Collected data:
|---|

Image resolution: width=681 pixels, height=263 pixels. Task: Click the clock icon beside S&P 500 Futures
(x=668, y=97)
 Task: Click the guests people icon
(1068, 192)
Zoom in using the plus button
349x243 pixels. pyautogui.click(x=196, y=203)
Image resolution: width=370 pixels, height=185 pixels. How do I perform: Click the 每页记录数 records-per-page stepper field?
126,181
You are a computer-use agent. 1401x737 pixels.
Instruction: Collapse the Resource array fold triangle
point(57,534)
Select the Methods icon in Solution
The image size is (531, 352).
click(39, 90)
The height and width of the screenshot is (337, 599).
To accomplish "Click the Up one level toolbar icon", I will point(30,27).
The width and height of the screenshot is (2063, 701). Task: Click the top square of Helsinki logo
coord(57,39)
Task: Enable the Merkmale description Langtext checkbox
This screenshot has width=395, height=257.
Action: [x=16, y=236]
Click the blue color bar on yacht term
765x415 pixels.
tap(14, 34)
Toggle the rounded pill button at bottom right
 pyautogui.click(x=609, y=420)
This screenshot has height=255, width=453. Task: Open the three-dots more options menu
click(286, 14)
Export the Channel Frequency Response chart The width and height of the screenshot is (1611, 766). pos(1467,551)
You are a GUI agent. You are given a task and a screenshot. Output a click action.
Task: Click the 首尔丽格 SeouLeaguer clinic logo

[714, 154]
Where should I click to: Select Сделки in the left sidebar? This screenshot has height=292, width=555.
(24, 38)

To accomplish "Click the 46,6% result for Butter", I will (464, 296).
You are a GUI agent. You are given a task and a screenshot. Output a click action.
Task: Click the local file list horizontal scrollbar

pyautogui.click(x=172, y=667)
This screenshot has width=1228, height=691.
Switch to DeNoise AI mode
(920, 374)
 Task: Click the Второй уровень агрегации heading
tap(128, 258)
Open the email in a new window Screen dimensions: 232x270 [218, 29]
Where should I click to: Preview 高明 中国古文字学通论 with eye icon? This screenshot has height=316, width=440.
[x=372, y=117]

|---|

*Description of the task*: All records above are to be output again exactly as they stand.

*Written response*:
Image resolution: width=681 pixels, height=263 pixels. Task: Click the clock icon beside S&P 500 Futures
(x=668, y=97)
 Task: Click the guests people icon
(1068, 192)
Zoom in using the plus button
349x243 pixels. pyautogui.click(x=196, y=203)
Image resolution: width=370 pixels, height=185 pixels. How do I perform: Click the 每页记录数 records-per-page stepper field?
126,181
You are a computer-use agent. 1401x737 pixels.
Instruction: Collapse the Resource array fold triangle
point(57,534)
Select the Methods icon in Solution
The image size is (531, 352).
click(39, 90)
The height and width of the screenshot is (337, 599).
To accomplish "Click the Up one level toolbar icon", I will point(30,27).
The width and height of the screenshot is (2063, 701). Task: Click the top square of Helsinki logo
coord(57,39)
Task: Enable the Merkmale description Langtext checkbox
This screenshot has width=395, height=257.
Action: [x=16, y=236]
Click the blue color bar on yacht term
765x415 pixels.
tap(14, 34)
Toggle the rounded pill button at bottom right
 pyautogui.click(x=609, y=420)
This screenshot has height=255, width=453. Task: Open the three-dots more options menu
click(286, 14)
Export the Channel Frequency Response chart The width and height of the screenshot is (1611, 766). pos(1467,551)
You are a GUI agent. You are given a task and a screenshot. Output a click action.
Task: Click the 首尔丽格 SeouLeaguer clinic logo

[714, 154]
Where should I click to: Select Сделки in the left sidebar? This screenshot has height=292, width=555.
(24, 38)

To accomplish "Click the 46,6% result for Butter", I will (464, 296).
You are a GUI agent. You are given a task and a screenshot. Output a click action.
Task: Click the local file list horizontal scrollbar

pyautogui.click(x=172, y=667)
This screenshot has width=1228, height=691.
Switch to DeNoise AI mode
(920, 374)
 Task: Click the Второй уровень агрегации heading
tap(128, 258)
Open the email in a new window Screen dimensions: 232x270 [218, 29]
Where should I click to: Preview 高明 中国古文字学通论 with eye icon? This screenshot has height=316, width=440.
[x=372, y=117]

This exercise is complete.